Hi guys,
I’m facing a completely twisted issue right now.
When I create a new model and then persist it to my API, ember-data doesn’t handle server’s responses and therefore, ignore the ID that has been provided.
I made a lot of investigation around this, here’s what I found at the moment of writing :
Only happen if the creation process is the first save()
. That mean that if I edit something, save it, and then I create my very same object : everything is perfect.
Also, if I create several objects (even of different model class), only the first 1 will be missing his reload.
I can assure that the JSON response is always valid. If I create an object 2 times with the same data, the second one is reloaded correctly. Even if my Chrome Devtool shows me that it actually received 2 ‘201’ responses with correctly formatted data.
This post sort of complete the try I made on StackOverflow yesterday (some code is available there) : HERE
Thanks a lot in advance… this is a critical issue and I cant get forward in my project until it’s not fixed…
MASSIVE UPDATE
I was sure the problem wasn’t on my side, so I decided to search in ember-data beta 7 itself and found my edge case.
The function extractSingle
, which appears to be used to load the server’s response, returned undefined
in my error case and returned the proper data in the following saves (as I said, I only get my problem on the first save. So good so far, I found in which part of Ember-Data my problem is.
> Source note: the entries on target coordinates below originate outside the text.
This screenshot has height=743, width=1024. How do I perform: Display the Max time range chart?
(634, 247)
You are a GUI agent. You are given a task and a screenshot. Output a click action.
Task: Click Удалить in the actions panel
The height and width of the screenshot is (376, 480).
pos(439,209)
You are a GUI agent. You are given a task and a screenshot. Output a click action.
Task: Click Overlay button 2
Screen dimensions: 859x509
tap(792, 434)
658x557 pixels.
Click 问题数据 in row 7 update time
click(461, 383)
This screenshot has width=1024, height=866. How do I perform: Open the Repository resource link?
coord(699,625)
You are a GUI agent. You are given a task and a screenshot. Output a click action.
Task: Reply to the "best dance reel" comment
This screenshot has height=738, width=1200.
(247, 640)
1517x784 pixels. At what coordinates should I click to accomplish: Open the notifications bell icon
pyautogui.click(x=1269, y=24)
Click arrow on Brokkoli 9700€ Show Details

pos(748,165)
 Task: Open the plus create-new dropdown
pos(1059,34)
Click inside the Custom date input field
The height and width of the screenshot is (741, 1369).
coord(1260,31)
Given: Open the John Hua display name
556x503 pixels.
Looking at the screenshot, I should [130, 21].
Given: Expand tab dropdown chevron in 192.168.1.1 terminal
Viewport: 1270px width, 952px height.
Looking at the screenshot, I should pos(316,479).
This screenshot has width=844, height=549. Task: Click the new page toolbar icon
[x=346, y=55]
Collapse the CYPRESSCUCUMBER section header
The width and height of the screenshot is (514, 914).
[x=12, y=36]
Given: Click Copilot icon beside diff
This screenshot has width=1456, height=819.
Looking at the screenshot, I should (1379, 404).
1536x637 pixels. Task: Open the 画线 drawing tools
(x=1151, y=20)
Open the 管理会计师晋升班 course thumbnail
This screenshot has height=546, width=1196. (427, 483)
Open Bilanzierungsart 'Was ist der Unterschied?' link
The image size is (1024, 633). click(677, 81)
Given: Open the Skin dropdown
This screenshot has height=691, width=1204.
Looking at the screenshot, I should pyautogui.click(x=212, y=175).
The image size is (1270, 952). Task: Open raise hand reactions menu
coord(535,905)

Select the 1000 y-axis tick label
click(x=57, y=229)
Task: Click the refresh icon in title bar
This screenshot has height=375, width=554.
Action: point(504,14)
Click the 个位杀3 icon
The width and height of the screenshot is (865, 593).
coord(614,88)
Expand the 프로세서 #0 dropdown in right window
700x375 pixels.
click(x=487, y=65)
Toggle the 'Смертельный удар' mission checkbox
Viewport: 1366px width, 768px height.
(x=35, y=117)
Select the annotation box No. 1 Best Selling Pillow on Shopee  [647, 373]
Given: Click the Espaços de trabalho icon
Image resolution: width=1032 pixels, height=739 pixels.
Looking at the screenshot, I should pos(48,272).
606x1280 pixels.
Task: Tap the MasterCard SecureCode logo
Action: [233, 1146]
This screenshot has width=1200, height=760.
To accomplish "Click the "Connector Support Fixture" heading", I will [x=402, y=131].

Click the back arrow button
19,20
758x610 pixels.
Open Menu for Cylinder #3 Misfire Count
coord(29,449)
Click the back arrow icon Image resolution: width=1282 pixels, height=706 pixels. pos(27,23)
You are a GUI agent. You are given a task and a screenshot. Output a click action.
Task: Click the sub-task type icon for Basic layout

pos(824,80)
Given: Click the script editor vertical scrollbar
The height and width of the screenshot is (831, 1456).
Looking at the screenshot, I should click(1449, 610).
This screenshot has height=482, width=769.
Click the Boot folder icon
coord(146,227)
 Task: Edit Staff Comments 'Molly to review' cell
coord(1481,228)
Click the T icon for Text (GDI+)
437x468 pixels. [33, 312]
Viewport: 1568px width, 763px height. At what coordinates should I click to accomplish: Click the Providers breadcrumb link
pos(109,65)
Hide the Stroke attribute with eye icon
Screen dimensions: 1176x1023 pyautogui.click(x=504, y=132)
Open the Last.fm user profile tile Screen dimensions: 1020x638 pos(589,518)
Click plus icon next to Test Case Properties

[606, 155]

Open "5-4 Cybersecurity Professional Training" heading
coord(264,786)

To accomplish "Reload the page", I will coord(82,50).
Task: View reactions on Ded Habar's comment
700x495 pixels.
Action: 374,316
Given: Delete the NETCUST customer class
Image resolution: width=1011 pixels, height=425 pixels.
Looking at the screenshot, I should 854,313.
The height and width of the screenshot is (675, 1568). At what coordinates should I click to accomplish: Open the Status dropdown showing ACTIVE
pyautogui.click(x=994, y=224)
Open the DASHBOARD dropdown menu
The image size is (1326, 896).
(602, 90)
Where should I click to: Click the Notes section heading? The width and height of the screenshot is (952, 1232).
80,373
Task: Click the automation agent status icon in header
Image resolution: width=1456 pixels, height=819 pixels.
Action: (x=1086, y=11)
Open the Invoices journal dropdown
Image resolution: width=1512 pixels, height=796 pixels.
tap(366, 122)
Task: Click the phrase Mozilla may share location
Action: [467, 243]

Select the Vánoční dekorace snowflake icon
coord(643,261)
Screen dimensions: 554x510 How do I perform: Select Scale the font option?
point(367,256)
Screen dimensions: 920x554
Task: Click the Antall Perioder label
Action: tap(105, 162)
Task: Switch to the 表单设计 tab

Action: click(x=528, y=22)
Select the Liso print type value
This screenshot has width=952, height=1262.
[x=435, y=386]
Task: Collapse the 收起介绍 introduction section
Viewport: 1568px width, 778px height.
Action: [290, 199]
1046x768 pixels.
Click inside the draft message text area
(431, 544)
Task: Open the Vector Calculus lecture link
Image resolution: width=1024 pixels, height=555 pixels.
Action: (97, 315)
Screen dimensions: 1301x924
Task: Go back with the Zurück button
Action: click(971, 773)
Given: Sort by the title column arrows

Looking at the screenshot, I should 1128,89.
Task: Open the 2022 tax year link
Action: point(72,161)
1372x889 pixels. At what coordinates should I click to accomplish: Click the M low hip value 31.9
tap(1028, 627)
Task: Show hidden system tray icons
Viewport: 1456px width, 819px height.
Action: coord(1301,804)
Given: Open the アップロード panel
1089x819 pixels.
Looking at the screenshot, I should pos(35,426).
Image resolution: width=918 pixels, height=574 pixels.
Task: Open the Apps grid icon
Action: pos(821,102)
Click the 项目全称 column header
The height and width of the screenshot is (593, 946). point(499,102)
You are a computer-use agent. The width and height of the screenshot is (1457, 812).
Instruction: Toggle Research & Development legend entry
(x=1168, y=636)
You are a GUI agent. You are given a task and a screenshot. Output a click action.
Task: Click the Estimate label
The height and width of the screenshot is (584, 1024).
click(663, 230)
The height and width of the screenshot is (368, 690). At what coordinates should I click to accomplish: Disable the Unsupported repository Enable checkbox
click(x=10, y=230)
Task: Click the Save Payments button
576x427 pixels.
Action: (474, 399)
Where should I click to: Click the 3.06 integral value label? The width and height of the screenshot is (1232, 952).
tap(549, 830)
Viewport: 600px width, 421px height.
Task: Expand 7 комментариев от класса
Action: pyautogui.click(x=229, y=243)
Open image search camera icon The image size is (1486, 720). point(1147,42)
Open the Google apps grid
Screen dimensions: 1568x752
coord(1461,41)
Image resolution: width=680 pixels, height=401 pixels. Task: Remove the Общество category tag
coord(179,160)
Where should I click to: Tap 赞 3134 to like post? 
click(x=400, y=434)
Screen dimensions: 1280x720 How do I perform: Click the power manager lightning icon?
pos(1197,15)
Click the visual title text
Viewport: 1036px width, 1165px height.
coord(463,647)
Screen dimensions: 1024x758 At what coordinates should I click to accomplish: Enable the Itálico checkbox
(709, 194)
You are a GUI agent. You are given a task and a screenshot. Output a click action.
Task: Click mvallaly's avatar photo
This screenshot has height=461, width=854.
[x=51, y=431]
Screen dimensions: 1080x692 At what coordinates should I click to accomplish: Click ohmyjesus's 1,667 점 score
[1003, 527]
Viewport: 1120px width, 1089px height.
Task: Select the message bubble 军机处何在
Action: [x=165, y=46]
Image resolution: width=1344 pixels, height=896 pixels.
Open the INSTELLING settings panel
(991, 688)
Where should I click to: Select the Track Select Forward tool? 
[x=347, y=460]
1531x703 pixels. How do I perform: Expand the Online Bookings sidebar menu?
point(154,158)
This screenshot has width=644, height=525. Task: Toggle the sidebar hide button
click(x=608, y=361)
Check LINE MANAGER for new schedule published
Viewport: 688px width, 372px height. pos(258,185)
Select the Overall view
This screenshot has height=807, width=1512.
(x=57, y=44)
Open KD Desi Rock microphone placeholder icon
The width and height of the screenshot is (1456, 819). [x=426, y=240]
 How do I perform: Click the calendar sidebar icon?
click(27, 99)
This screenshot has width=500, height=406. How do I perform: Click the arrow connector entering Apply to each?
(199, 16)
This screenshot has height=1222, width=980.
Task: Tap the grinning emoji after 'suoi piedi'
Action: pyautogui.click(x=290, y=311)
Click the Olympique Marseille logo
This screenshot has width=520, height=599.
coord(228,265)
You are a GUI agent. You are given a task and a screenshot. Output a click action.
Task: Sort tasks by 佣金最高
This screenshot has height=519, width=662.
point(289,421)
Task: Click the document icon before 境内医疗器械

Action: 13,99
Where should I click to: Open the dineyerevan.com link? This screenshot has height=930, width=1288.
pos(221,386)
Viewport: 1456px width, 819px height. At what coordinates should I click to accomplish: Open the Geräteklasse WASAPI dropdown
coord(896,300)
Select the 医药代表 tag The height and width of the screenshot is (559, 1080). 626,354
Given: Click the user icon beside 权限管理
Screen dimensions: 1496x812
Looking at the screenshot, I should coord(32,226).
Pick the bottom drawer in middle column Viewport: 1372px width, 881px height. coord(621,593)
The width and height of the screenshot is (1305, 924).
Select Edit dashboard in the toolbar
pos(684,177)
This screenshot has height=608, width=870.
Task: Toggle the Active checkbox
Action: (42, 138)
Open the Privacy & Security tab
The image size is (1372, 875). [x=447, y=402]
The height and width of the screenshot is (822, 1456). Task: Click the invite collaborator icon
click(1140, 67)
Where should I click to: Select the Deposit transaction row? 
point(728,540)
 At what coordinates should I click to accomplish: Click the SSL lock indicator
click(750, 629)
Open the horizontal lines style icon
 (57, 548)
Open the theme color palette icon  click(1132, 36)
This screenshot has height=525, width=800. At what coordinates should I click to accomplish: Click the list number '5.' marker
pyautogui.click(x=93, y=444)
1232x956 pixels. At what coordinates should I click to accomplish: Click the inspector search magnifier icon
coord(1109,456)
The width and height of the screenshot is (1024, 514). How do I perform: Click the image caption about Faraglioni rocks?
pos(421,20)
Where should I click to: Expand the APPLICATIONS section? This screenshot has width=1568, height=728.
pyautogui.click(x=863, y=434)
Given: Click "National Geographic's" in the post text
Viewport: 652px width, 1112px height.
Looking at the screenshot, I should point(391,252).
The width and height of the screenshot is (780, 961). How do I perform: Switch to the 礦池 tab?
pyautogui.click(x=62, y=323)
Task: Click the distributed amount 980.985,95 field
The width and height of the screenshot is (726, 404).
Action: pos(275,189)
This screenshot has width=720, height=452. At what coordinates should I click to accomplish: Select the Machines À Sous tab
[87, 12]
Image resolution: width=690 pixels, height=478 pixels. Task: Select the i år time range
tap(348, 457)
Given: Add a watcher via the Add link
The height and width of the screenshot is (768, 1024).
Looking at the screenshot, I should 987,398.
But what is it ? those lines [3021 - 3025] :
// legacy support for singular resources
if (isPrimary && Ember.typeOf(payload[prop]) !== "array" ) {
primaryRecord = this.normalize(primaryType, payload[prop], prop);
continue;
}
In my error case, the if
evaluation returns false
because of
isPrimary = type.typeKey === primaryTypeName;
When I logged those 2 values I got category
and Category
** So, TL;DR **
If the first model.save()
that is triggered is via a createdRecord, the primaryTypeName
is capitalized.
I fixed it by doing a non case-sensitive comparison
isPrimary = type.typeKey.toLowerCase() === primaryTypeName.toLowerCase();
Any thoughts about where this first capitalization may come from ? If the case don’t have no impact on this evaluation, maybe it would be a good fix for the next beta release to prevent futures headaches.